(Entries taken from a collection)
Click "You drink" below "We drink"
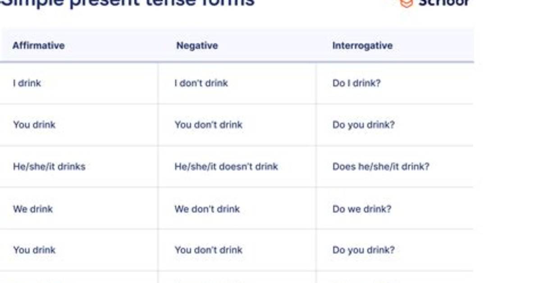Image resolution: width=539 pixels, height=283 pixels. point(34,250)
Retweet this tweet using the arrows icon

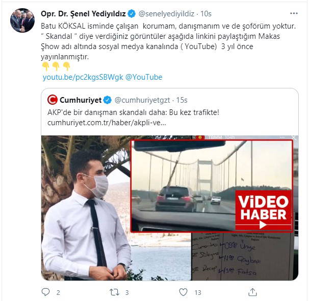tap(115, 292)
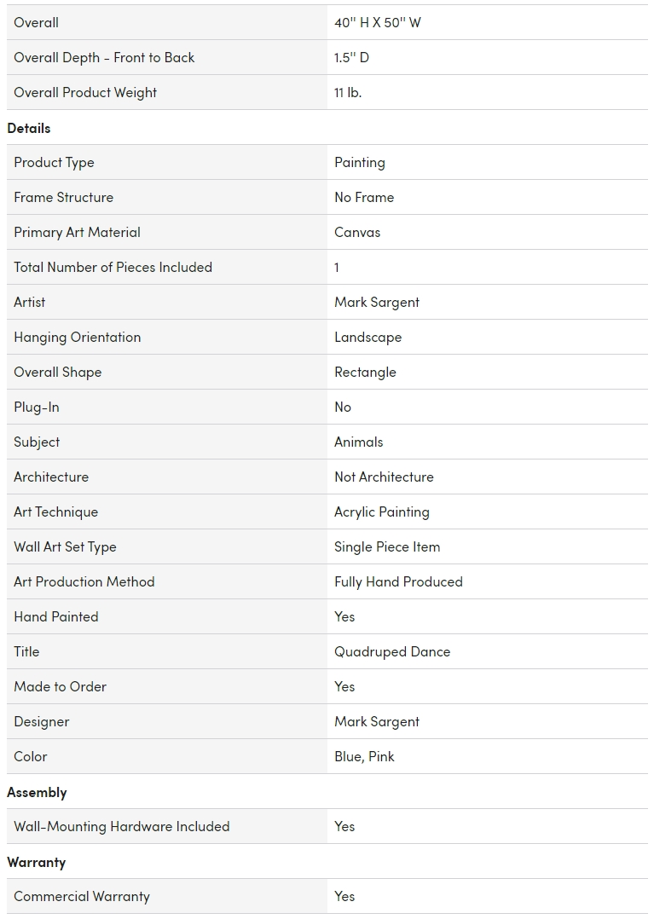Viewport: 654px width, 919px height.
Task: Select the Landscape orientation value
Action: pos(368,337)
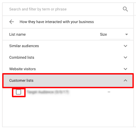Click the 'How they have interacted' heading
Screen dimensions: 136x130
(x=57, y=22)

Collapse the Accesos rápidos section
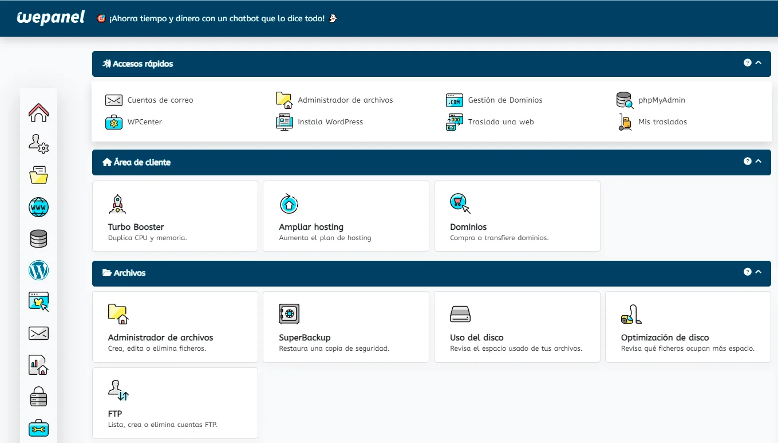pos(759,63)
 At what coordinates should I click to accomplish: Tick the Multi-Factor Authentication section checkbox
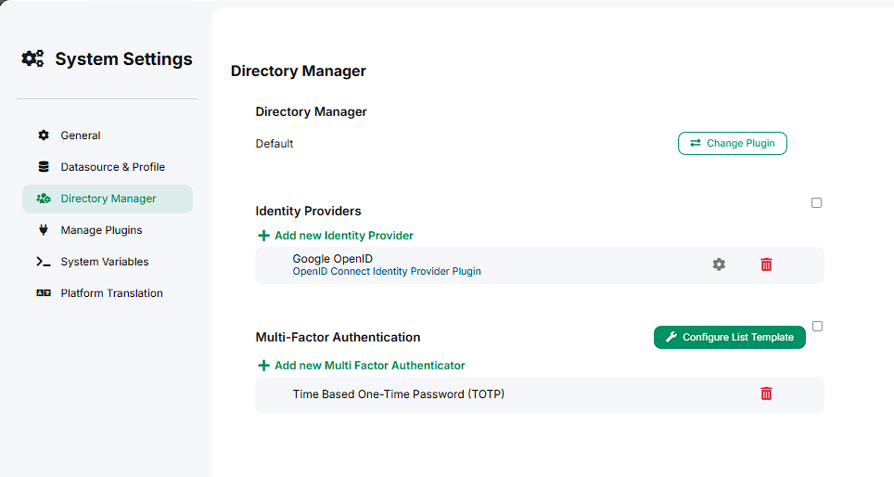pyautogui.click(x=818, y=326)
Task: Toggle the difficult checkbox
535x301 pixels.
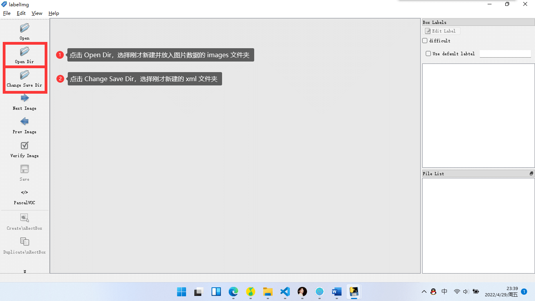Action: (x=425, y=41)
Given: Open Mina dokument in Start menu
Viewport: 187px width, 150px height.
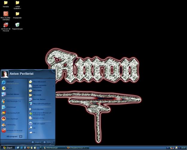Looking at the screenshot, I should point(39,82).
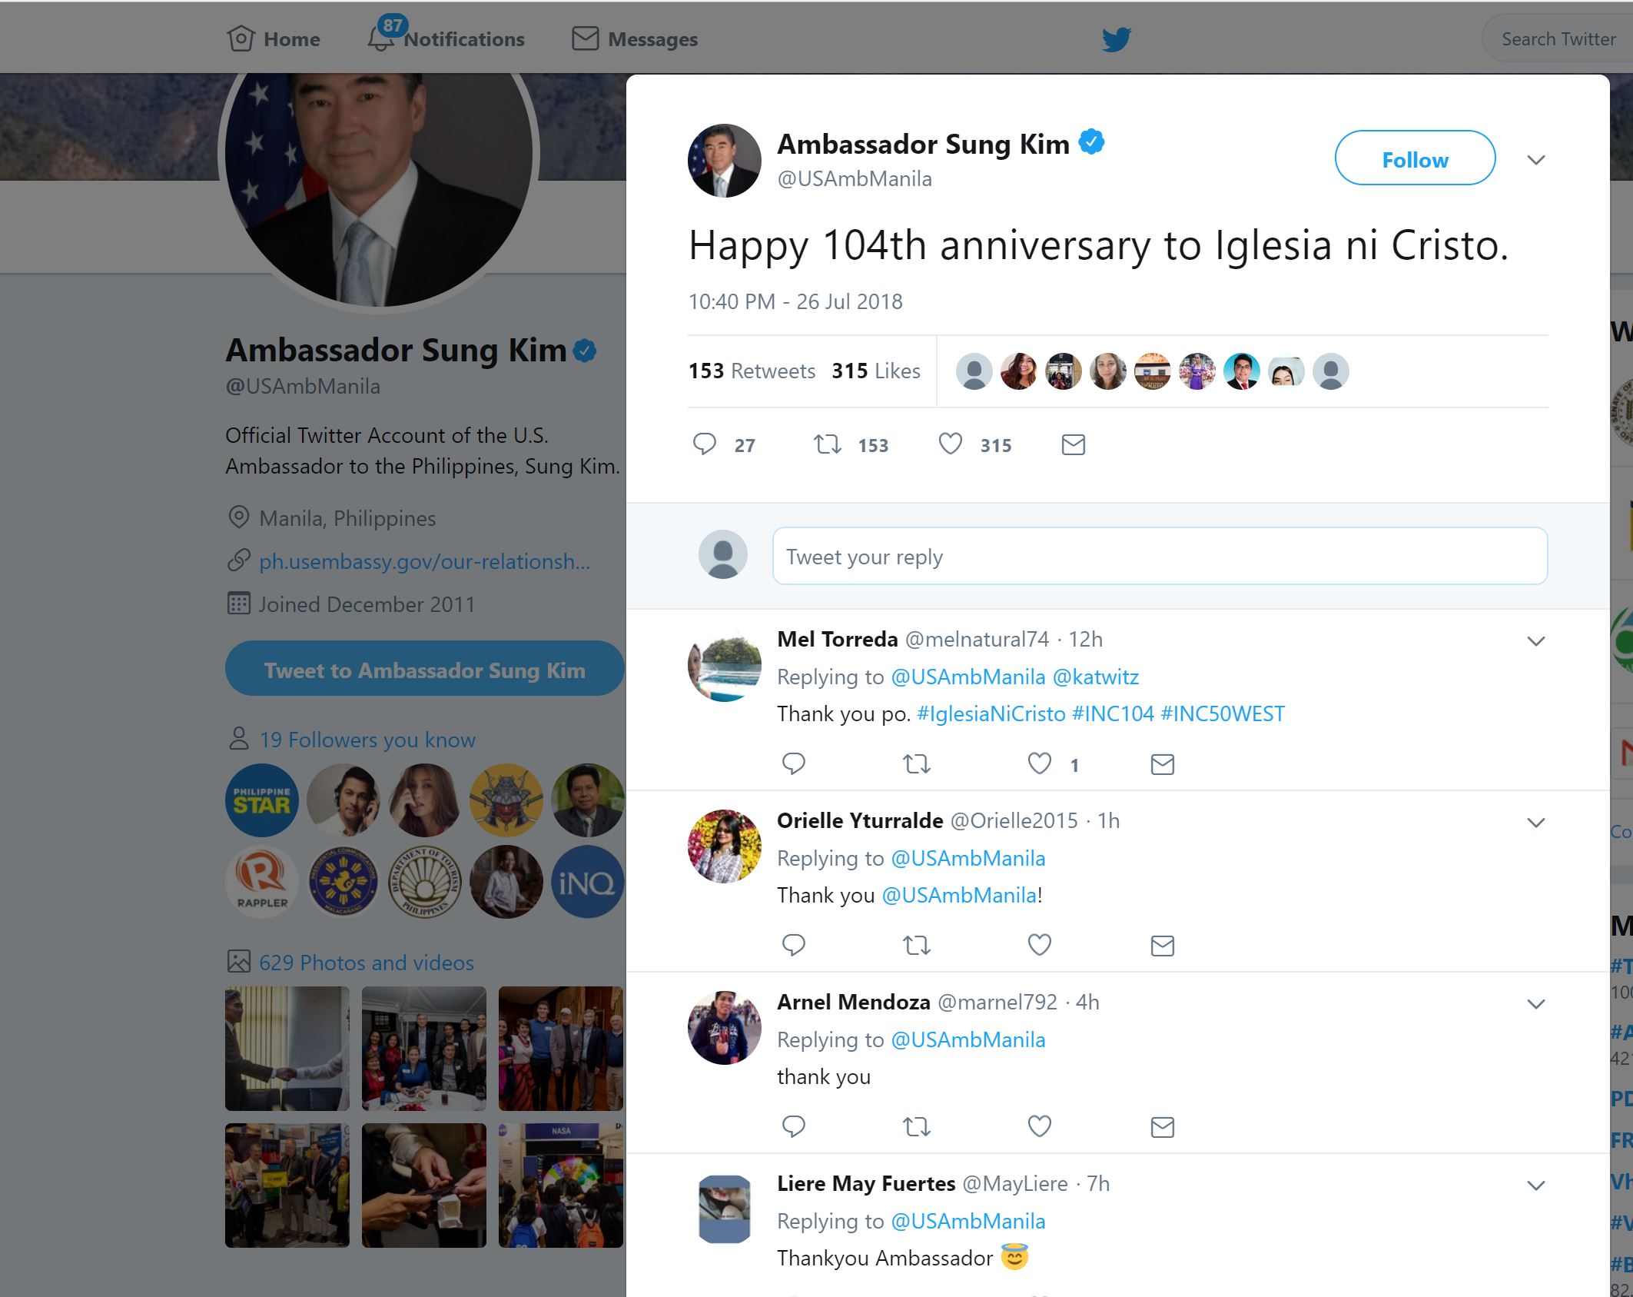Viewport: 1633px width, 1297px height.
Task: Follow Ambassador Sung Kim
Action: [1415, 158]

==

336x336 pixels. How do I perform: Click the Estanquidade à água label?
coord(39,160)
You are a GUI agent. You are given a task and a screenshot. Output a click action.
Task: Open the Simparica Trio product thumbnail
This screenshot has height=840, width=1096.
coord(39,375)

**The task:**
Among the entries above, how many lines hold the string "Open"? Answer with the number only.

**Answer section:**
2